Wim Van den Wyngaert
Honored Contributor

Re: SSH Users Dropped

Specifies the level of debug information. By default, this logical name
is set to 99.

Default is maximum debug ????

Wim
Wim
Volker Halle
Honored Contributor

Re: SSH Users Dropped

Wim,

the DCL code in TCPIP$SSH_RUN.COM (at least with TCPIP V5.5) looks for the existance of the TCPIP$SSH_SERVER_DEBUG logical and then just invokes the SSH server with params = "-i -d 99" but you could certainly edit this procedure temporarily to reduce the debug level, once you've found what you're looking for.

Volker.
Steve Calnek
Advisor

Re: SSH Users Dropped

Hi Gentleman,

Sorry for the delay getting back to this but I turned it over to HP. This issues now resolved but I wanted to share what it was.

An SSH client and server will exchange new keys every hour.
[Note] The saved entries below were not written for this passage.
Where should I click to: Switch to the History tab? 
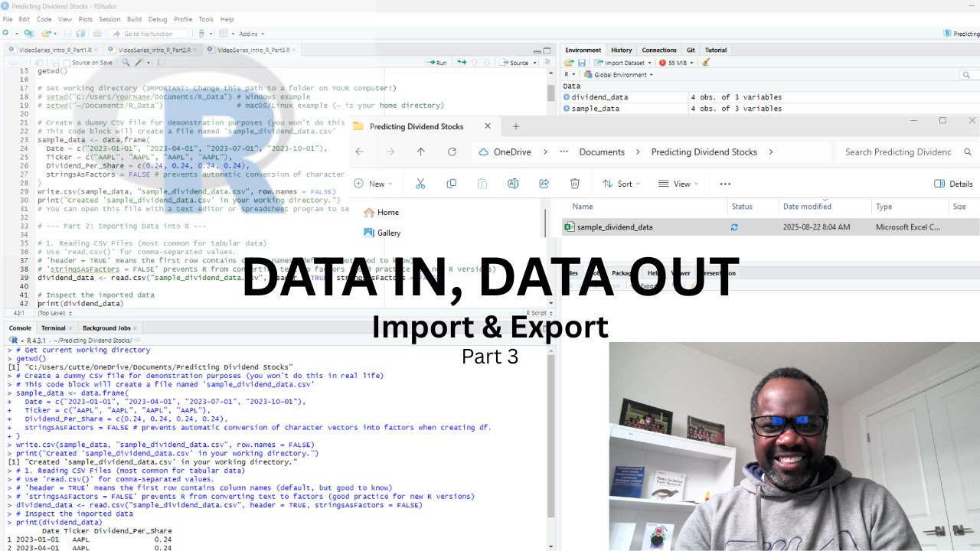point(621,50)
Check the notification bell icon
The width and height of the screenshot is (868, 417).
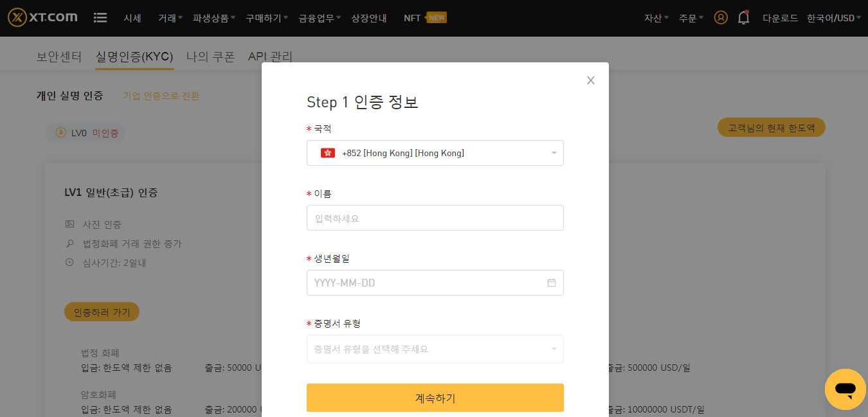point(744,17)
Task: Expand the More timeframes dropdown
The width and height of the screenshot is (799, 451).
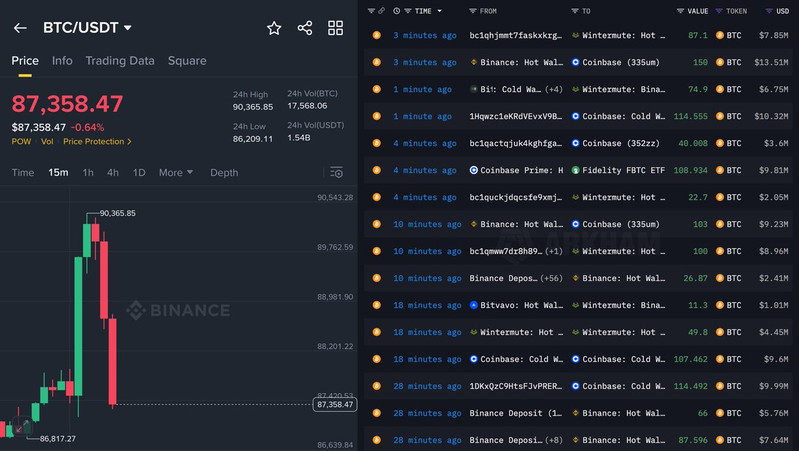Action: tap(176, 173)
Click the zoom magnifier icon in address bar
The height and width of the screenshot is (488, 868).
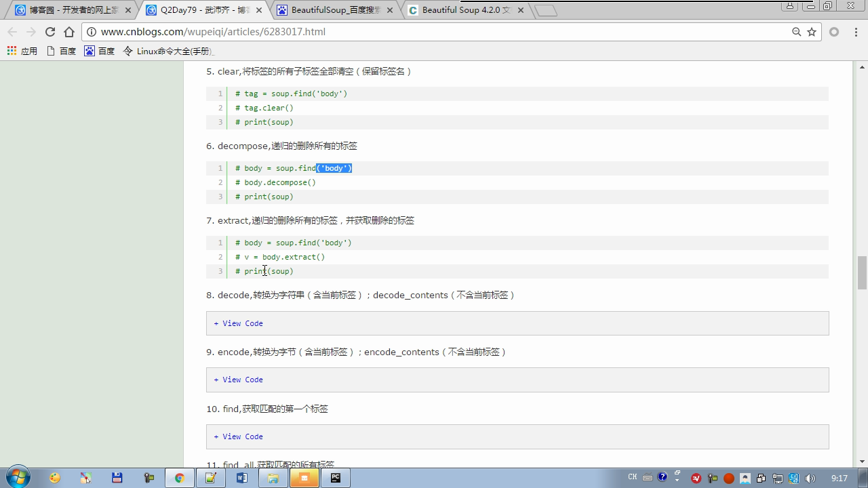[797, 32]
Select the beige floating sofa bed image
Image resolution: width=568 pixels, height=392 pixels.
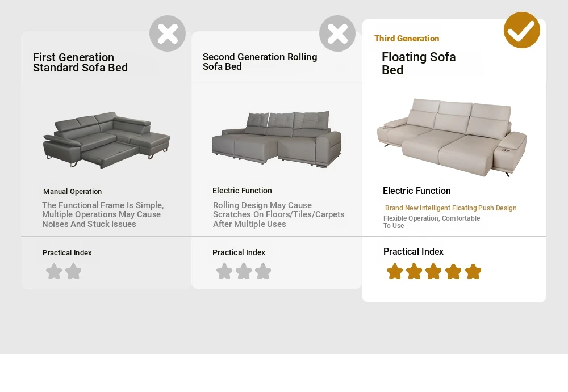pyautogui.click(x=452, y=137)

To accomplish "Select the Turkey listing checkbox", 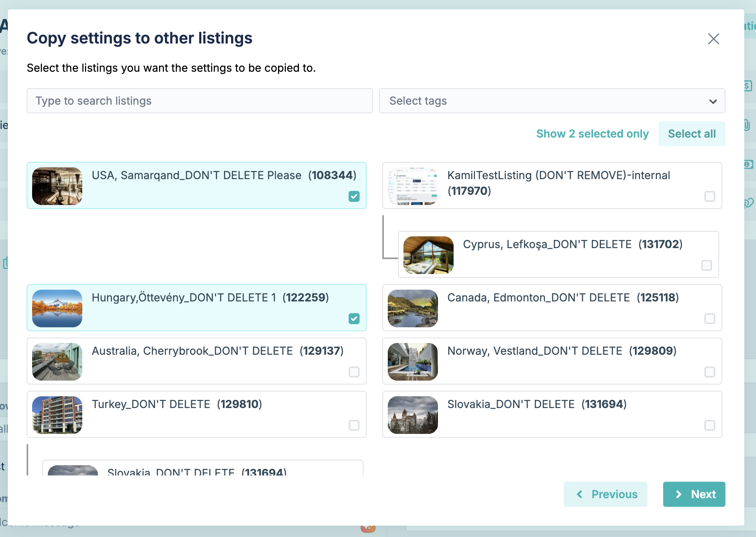I will [x=354, y=425].
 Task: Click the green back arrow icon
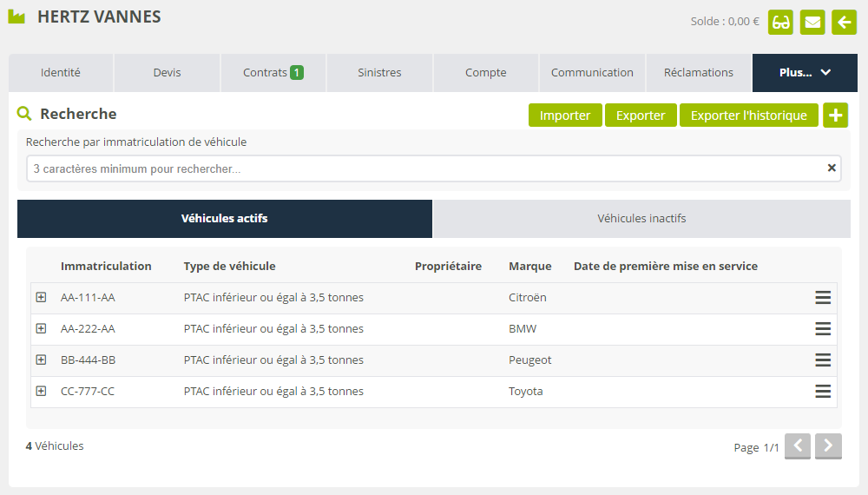(x=844, y=22)
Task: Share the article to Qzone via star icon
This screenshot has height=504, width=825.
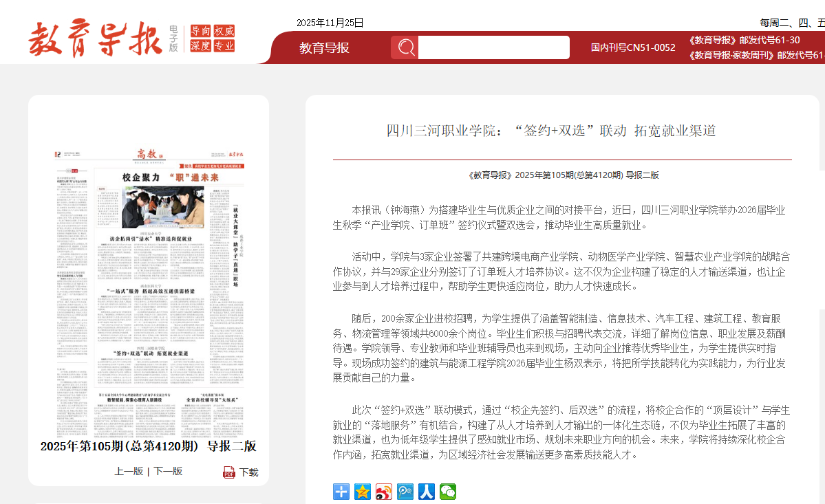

A failed attempt at a rekey will result in the connection being dropped.

In my situation the problem was that the audit log showed the drops occurring at intervals of hour(s) rather than just an hour. What we ultimately surmised was that a rekey attempt was being made during heavy data input periods by the user on their respective workstations.

To resolve the issue I modified the SSH server config file to allow a rekey attempt every 10 hours.

RekeyIntervalSeconds 36000

This resolved the issue for me. In our situation this is not a problem but I'm certain there are higher security operations people not impressed by this.

Its not clear if this is a server or client issue. I adjusted the setting on the server because none of the clients we tried allow adjustment. We tried 5 different client emulators, but never changed the host OS which was MS Windows 2000 Pro ( I know its old, I don't control this). It could be a threading issue with that OS.

The HP help desk was not away of this issue but they found some notes on the issue from OVMS engineering that said that they had seen this occur with certain client emulators. They certainly know about it now.

I appreciated the efforts by all of you to help me. I hope this information is helpful to you or others in the future.

Regards.

Steve Calnek